[Opening SUPPLIED ENTRIES section]

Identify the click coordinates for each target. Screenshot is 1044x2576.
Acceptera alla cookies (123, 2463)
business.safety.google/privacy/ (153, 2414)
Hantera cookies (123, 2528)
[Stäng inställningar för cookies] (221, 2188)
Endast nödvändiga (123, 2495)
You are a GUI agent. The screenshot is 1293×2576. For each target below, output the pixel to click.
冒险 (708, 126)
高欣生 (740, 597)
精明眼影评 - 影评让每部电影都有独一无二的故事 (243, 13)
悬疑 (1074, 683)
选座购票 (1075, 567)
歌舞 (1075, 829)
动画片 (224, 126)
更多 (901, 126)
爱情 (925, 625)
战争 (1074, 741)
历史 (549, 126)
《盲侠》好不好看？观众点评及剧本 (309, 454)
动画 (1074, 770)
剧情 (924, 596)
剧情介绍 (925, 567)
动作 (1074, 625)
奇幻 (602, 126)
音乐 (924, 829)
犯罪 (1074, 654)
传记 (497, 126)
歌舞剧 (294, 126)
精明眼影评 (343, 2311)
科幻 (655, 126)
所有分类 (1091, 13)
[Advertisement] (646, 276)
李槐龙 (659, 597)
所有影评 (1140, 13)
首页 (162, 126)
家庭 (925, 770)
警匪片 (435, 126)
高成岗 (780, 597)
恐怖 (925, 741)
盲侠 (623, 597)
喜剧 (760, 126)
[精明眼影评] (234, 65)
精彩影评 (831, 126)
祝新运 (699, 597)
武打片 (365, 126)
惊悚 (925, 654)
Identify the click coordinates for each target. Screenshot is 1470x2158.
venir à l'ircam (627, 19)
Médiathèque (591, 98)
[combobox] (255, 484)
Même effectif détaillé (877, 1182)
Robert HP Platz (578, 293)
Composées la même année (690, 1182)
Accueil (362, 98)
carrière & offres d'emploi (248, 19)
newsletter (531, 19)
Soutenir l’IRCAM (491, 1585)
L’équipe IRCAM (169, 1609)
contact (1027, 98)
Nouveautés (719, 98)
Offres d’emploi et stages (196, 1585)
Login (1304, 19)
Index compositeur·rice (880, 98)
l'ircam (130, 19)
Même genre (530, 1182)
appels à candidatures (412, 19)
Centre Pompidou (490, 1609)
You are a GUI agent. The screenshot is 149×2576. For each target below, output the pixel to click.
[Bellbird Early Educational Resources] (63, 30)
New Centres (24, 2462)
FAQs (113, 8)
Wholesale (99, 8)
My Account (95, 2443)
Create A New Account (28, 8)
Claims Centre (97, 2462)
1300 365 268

[Closing SUPPLIED ENTRIES section]

List, from the entries above, every line in which the word "精明眼影评" shows up.

SOLVED EXERCISE -
精明眼影评 - 影评让每部电影都有独一无二的故事 (243, 13)
精明眼影评 (343, 2311)
[精明眼影评] (234, 65)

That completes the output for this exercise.